Collected data entries:
*** Block opens ***

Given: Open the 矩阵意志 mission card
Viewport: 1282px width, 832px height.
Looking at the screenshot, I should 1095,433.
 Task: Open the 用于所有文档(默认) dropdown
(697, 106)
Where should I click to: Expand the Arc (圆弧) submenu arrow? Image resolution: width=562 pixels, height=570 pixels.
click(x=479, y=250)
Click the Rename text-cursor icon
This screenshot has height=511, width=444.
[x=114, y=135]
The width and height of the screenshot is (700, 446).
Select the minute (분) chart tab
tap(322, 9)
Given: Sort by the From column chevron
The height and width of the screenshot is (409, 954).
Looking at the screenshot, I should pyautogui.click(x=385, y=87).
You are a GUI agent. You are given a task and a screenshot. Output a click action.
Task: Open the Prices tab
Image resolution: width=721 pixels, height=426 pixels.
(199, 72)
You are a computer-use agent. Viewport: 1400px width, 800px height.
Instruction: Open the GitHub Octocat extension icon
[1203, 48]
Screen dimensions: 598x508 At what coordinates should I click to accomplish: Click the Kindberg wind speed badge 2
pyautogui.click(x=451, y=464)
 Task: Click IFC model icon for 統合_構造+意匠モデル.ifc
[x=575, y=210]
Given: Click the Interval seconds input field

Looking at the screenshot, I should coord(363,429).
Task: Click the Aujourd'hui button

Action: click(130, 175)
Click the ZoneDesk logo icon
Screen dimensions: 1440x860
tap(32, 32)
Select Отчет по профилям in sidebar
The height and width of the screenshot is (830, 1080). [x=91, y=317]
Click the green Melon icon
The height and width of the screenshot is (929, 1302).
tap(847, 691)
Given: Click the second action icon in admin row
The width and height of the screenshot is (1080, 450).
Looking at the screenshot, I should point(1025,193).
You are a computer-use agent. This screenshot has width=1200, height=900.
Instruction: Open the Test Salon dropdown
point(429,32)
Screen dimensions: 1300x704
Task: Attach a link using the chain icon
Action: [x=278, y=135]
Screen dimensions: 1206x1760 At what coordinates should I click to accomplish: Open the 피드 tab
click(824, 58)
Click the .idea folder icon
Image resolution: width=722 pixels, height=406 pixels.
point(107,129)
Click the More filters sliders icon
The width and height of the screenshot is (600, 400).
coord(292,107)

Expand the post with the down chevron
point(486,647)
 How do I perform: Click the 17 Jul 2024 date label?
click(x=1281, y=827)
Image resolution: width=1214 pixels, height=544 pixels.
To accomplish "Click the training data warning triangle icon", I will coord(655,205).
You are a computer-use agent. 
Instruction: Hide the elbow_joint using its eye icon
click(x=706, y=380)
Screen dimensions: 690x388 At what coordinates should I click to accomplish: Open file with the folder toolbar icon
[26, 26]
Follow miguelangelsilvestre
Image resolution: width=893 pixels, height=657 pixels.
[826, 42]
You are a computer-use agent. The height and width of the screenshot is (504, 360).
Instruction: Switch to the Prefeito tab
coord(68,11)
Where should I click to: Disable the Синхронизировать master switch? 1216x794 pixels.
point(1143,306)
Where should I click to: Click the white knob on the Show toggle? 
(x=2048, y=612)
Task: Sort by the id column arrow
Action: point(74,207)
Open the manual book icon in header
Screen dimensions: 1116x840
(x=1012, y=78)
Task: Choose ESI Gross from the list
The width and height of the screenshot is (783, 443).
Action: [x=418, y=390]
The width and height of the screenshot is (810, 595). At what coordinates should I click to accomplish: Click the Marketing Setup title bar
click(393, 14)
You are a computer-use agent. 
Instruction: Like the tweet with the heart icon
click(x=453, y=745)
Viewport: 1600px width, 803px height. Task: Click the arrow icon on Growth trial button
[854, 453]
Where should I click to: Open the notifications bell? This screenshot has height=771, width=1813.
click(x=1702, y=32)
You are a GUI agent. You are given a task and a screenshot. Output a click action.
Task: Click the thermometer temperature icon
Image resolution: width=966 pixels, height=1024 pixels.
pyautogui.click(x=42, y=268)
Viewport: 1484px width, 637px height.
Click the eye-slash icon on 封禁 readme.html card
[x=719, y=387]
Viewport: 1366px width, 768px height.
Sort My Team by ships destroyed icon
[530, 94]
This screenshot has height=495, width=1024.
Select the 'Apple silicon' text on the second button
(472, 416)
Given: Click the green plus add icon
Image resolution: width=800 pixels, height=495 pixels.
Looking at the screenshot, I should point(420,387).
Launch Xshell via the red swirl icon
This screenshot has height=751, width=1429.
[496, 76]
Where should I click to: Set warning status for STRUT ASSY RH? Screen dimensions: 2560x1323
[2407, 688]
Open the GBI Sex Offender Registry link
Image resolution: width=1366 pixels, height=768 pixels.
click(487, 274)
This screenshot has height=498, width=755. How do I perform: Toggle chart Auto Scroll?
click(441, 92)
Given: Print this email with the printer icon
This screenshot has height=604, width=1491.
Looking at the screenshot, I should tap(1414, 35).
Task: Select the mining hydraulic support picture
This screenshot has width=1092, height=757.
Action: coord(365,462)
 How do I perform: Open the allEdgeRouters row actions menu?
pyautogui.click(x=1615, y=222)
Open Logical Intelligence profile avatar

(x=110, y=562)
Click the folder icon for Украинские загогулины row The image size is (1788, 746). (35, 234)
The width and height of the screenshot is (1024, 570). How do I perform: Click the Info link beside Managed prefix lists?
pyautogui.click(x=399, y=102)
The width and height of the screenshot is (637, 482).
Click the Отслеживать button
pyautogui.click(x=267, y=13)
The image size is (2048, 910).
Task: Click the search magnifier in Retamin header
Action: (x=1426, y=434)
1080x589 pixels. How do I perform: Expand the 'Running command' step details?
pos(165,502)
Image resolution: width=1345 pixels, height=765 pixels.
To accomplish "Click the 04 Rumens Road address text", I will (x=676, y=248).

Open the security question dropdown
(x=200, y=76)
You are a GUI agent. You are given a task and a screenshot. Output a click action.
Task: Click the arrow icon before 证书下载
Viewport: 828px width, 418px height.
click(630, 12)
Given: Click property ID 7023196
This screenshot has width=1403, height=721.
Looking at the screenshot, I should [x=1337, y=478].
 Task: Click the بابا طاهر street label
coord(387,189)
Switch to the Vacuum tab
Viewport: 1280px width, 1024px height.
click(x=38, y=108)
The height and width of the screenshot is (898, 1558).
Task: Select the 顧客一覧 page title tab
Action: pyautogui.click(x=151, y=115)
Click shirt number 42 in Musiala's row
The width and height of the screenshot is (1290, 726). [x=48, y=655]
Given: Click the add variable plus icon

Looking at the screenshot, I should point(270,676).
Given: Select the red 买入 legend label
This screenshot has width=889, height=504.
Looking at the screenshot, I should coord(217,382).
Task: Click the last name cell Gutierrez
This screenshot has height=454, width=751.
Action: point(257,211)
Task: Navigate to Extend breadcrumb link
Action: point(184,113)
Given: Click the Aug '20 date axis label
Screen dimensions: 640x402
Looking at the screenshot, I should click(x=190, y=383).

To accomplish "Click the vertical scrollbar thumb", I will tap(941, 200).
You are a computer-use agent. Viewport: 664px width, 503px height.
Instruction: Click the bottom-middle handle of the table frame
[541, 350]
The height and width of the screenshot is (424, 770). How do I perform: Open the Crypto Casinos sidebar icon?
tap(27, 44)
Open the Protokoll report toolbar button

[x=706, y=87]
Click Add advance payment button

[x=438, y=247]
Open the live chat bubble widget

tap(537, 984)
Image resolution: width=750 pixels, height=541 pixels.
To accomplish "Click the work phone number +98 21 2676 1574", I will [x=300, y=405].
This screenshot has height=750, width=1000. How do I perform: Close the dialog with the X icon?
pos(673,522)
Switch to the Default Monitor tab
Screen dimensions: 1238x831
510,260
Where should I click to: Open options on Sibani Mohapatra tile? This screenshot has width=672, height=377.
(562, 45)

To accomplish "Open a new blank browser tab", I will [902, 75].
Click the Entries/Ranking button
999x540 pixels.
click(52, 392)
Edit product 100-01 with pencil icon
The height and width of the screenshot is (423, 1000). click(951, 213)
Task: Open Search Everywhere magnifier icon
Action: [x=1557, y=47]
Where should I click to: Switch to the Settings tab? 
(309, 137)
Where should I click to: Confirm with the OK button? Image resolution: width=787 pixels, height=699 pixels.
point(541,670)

*** Block closes ***

ASSIGNMENT:
Among the records above, extract exactly the lines from the line with "The width and height of the screenshot is (783, 443)." to the line with "Task: Click the thermometer temperature icon", both lines included, and leave out the rest.

ANSWER SPACE:
The width and height of the screenshot is (783, 443).
Action: [x=418, y=390]
The width and height of the screenshot is (810, 595). At what coordinates should I click to accomplish: Click the Marketing Setup title bar
click(393, 14)
You are a computer-use agent. 
Instruction: Like the tweet with the heart icon
click(x=453, y=745)
Viewport: 1600px width, 803px height. Task: Click the arrow icon on Growth trial button
[854, 453]
Where should I click to: Open the notifications bell? This screenshot has height=771, width=1813.
click(x=1702, y=32)
You are a GUI agent. You are given a task and a screenshot. Output a click action.
Task: Click the thermometer temperature icon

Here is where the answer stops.